:: Source data ::
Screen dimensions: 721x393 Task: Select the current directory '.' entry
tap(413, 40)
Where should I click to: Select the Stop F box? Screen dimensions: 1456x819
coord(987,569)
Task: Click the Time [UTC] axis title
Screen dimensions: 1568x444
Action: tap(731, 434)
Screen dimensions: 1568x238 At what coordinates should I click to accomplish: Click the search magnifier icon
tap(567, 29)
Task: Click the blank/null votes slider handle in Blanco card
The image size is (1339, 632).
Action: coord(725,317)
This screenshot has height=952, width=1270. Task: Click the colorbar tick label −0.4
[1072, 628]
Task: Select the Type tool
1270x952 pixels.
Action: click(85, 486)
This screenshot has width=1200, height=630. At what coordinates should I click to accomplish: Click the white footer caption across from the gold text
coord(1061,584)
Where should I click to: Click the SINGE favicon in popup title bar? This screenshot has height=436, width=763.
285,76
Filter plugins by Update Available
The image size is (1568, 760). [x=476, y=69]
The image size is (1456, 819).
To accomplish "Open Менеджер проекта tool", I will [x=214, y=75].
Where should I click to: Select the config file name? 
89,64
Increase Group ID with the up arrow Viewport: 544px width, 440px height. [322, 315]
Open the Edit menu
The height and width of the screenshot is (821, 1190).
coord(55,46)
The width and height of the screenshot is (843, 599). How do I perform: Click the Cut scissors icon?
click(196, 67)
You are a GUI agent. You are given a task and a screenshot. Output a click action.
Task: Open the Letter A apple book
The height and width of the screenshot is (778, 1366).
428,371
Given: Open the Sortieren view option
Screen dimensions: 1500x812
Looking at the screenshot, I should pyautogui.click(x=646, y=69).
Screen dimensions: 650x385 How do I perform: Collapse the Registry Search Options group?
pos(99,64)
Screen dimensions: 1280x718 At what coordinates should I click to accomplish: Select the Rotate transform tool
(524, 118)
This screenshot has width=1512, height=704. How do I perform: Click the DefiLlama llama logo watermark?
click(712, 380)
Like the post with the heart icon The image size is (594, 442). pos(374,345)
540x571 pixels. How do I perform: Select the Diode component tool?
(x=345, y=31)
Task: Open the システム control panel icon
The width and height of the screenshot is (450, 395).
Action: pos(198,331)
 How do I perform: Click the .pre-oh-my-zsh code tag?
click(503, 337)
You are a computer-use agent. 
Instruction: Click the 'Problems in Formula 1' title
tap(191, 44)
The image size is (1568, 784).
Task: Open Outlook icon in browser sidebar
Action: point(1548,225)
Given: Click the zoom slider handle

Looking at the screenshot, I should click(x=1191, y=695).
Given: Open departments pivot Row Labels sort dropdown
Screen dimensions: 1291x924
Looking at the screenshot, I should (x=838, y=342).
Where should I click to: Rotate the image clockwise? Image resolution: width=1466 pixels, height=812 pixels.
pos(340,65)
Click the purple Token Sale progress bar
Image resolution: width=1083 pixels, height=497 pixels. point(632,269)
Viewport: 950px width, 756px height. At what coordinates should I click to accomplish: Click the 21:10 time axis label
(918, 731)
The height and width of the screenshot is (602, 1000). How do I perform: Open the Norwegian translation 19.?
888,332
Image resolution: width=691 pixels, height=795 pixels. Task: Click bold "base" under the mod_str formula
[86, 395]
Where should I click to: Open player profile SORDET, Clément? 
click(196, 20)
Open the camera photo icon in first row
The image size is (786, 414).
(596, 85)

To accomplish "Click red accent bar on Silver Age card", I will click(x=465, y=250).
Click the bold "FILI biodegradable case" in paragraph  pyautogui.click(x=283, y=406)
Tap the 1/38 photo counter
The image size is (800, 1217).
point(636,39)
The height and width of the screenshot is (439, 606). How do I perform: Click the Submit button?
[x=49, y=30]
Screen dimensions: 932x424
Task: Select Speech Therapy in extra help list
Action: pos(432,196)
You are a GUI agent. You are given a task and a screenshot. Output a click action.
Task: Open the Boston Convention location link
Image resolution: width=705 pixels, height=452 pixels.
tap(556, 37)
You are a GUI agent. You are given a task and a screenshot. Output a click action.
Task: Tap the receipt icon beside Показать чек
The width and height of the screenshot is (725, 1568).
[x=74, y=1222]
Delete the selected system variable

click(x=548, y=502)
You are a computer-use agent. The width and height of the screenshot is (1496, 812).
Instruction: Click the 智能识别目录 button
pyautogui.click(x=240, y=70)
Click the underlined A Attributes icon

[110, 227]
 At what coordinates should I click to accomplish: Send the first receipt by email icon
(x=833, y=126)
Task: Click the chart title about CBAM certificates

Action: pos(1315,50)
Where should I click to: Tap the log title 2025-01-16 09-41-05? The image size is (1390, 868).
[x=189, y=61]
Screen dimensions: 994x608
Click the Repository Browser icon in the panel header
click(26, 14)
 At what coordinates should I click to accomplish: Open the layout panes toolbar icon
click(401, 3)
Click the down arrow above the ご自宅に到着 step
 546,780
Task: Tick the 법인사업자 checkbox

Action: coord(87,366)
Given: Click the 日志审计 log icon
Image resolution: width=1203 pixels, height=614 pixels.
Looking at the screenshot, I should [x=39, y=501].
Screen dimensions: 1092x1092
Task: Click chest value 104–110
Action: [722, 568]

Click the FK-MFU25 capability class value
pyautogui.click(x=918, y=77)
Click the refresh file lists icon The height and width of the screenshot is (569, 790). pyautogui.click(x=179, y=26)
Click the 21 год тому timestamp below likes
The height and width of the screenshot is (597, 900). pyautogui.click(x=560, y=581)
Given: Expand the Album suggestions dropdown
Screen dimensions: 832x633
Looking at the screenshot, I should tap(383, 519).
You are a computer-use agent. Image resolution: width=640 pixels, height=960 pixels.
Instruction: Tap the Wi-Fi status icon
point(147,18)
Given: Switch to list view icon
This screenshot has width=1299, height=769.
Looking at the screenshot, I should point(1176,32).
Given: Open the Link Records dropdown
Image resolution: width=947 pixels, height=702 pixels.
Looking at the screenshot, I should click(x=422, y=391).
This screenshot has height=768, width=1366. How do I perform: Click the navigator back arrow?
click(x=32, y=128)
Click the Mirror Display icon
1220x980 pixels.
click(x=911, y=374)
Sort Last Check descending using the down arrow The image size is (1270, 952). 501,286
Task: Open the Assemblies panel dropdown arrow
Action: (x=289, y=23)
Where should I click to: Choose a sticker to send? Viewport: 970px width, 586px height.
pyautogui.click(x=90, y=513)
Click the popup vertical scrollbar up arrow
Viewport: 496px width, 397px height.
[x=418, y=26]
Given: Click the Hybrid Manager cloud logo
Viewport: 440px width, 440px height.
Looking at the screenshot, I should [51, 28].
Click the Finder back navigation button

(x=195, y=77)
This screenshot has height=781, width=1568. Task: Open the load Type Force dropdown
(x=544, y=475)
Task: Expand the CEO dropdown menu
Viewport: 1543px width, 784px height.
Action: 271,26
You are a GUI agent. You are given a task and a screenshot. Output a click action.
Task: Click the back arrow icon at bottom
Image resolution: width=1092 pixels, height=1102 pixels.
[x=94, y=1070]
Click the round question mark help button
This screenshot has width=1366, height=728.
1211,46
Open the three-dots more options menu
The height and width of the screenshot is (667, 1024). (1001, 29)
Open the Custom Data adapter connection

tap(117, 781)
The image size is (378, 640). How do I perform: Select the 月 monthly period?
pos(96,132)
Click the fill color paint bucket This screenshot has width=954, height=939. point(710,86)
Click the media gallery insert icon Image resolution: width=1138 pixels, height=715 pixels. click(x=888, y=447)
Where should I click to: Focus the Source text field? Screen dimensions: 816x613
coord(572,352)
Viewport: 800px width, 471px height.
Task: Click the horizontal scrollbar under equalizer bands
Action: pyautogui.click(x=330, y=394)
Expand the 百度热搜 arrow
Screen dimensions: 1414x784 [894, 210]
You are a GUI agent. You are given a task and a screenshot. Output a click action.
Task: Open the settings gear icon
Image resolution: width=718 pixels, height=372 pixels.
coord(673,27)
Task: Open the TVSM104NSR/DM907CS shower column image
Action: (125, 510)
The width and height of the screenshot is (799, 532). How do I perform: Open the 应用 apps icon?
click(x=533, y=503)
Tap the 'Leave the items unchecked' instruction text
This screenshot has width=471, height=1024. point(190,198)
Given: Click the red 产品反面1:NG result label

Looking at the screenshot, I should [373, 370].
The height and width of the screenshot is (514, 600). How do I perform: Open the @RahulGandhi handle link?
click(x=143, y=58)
:::
# Problem
Set down, exactly as they stand above, the lines starting with the line with "Task: Select the Type tool" and going on through the line with "Given: Open the Sortieren view option", and no others.

# Result of the task
Task: Select the Type tool
1270x952 pixels.
Action: click(85, 486)
This screenshot has width=1200, height=630. At what coordinates should I click to accomplish: Click the white footer caption across from the gold text
coord(1061,584)
Where should I click to: Click the SINGE favicon in popup title bar? This screenshot has height=436, width=763.
285,76
Filter plugins by Update Available
The image size is (1568, 760). [x=476, y=69]
The image size is (1456, 819).
To accomplish "Open Менеджер проекта tool", I will [x=214, y=75].
Where should I click to: Select the config file name? 
89,64
Increase Group ID with the up arrow Viewport: 544px width, 440px height. [322, 315]
Open the Edit menu
The height and width of the screenshot is (821, 1190).
coord(55,46)
The width and height of the screenshot is (843, 599). How do I perform: Click the Cut scissors icon?
click(196, 67)
You are a GUI agent. You are given a task and a screenshot. Output a click action.
Task: Open the Letter A apple book
The height and width of the screenshot is (778, 1366).
428,371
Given: Open the Sortieren view option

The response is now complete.